→ **GIVEN INFORMATION**:
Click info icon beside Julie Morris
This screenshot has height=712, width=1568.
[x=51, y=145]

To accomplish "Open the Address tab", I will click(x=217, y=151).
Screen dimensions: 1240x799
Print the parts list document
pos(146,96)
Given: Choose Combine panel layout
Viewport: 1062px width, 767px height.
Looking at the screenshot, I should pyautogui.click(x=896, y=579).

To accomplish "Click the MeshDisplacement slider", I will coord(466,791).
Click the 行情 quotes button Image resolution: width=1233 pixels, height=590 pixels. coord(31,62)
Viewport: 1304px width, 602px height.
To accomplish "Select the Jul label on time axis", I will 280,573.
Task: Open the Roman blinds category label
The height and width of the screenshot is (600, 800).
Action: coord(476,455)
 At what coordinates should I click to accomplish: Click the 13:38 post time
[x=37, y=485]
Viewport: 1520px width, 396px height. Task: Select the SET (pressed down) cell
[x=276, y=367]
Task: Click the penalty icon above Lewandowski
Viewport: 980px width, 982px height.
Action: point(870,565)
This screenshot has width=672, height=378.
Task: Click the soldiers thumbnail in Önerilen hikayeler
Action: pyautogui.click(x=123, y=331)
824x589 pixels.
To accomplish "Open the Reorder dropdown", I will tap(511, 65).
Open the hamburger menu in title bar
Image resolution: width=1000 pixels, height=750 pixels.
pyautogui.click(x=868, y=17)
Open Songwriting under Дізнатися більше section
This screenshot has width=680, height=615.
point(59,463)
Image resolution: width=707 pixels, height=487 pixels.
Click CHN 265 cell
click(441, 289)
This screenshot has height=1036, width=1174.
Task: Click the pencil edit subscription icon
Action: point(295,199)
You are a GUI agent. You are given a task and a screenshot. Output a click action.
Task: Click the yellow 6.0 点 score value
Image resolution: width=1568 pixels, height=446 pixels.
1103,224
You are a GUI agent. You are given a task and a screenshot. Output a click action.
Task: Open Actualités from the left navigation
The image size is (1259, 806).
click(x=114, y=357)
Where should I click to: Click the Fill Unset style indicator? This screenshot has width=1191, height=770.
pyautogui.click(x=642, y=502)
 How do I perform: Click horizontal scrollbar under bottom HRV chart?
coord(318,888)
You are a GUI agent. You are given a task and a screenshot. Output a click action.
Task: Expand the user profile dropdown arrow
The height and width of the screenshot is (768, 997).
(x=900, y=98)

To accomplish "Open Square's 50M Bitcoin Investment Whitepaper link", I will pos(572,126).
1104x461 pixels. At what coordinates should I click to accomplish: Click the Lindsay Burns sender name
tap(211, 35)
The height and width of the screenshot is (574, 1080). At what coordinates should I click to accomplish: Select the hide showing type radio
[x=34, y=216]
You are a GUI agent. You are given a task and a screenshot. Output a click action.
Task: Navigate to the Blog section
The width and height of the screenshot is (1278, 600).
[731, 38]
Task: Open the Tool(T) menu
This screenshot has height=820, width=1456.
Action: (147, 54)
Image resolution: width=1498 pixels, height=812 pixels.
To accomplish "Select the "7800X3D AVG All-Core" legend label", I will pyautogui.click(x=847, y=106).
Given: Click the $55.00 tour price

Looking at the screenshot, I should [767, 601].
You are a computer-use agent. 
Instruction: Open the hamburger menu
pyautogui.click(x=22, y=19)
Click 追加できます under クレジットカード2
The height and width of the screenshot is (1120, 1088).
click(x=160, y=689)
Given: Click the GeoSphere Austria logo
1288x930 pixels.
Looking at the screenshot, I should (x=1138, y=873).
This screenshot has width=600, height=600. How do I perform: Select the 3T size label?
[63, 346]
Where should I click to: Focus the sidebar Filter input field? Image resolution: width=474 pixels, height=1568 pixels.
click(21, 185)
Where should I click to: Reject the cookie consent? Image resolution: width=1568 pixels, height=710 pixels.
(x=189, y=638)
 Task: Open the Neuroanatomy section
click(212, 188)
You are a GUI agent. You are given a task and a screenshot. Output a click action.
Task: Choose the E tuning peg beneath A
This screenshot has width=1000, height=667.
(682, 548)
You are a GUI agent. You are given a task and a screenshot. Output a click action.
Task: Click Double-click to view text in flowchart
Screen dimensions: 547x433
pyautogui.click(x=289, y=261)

→ **YOUR ASSIGNMENT**: The records above must be transcribed line for line, exactly.

→ **TASK SOLUTION**:
Click info icon beside Julie Morris
This screenshot has height=712, width=1568.
[x=51, y=145]

To accomplish "Open the Address tab", I will click(x=217, y=151).
Screen dimensions: 1240x799
Print the parts list document
pos(146,96)
Given: Choose Combine panel layout
Viewport: 1062px width, 767px height.
Looking at the screenshot, I should pyautogui.click(x=896, y=579).

To accomplish "Click the MeshDisplacement slider", I will coord(466,791).
Click the 行情 quotes button Image resolution: width=1233 pixels, height=590 pixels. coord(31,62)
Viewport: 1304px width, 602px height.
To accomplish "Select the Jul label on time axis", I will 280,573.
Task: Open the Roman blinds category label
The height and width of the screenshot is (600, 800).
Action: coord(476,455)
 At what coordinates should I click to accomplish: Click the 13:38 post time
[x=37, y=485]
Viewport: 1520px width, 396px height. Task: Select the SET (pressed down) cell
[x=276, y=367]
Task: Click the penalty icon above Lewandowski
Viewport: 980px width, 982px height.
Action: point(870,565)
This screenshot has width=672, height=378.
Task: Click the soldiers thumbnail in Önerilen hikayeler
Action: pyautogui.click(x=123, y=331)
824x589 pixels.
To accomplish "Open the Reorder dropdown", I will tap(511, 65).
Open the hamburger menu in title bar
Image resolution: width=1000 pixels, height=750 pixels.
pyautogui.click(x=868, y=17)
Open Songwriting under Дізнатися більше section
This screenshot has width=680, height=615.
point(59,463)
Image resolution: width=707 pixels, height=487 pixels.
Click CHN 265 cell
click(441, 289)
This screenshot has height=1036, width=1174.
Task: Click the pencil edit subscription icon
Action: point(295,199)
You are a GUI agent. You are given a task and a screenshot. Output a click action.
Task: Click the yellow 6.0 点 score value
Image resolution: width=1568 pixels, height=446 pixels.
1103,224
You are a GUI agent. You are given a task and a screenshot. Output a click action.
Task: Open Actualités from the left navigation
The image size is (1259, 806).
click(x=114, y=357)
Where should I click to: Click the Fill Unset style indicator? This screenshot has width=1191, height=770.
pyautogui.click(x=642, y=502)
 How do I perform: Click horizontal scrollbar under bottom HRV chart?
coord(318,888)
You are a GUI agent. You are given a task and a screenshot. Output a click action.
Task: Expand the user profile dropdown arrow
The height and width of the screenshot is (768, 997).
(x=900, y=98)

To accomplish "Open Square's 50M Bitcoin Investment Whitepaper link", I will pos(572,126).
1104x461 pixels. At what coordinates should I click to accomplish: Click the Lindsay Burns sender name
tap(211, 35)
The height and width of the screenshot is (574, 1080). At what coordinates should I click to accomplish: Select the hide showing type radio
[x=34, y=216]
You are a GUI agent. You are given a task and a screenshot. Output a click action.
Task: Navigate to the Blog section
The width and height of the screenshot is (1278, 600).
[731, 38]
Task: Open the Tool(T) menu
This screenshot has height=820, width=1456.
Action: (147, 54)
Image resolution: width=1498 pixels, height=812 pixels.
To accomplish "Select the "7800X3D AVG All-Core" legend label", I will pyautogui.click(x=847, y=106).
Given: Click the $55.00 tour price

Looking at the screenshot, I should [767, 601].
You are a computer-use agent. 
Instruction: Open the hamburger menu
pyautogui.click(x=22, y=19)
Click 追加できます under クレジットカード2
The height and width of the screenshot is (1120, 1088).
click(x=160, y=689)
Given: Click the GeoSphere Austria logo
1288x930 pixels.
Looking at the screenshot, I should (x=1138, y=873).
This screenshot has width=600, height=600. How do I perform: Select the 3T size label?
[63, 346]
Where should I click to: Focus the sidebar Filter input field? Image resolution: width=474 pixels, height=1568 pixels.
click(21, 185)
Where should I click to: Reject the cookie consent? Image resolution: width=1568 pixels, height=710 pixels.
(x=189, y=638)
 Task: Open the Neuroanatomy section
click(212, 188)
You are a GUI agent. You are given a task and a screenshot. Output a click action.
Task: Choose the E tuning peg beneath A
This screenshot has width=1000, height=667.
(682, 548)
You are a GUI agent. You are given a task and a screenshot. Output a click action.
Task: Click Double-click to view text in flowchart
Screen dimensions: 547x433
pyautogui.click(x=289, y=261)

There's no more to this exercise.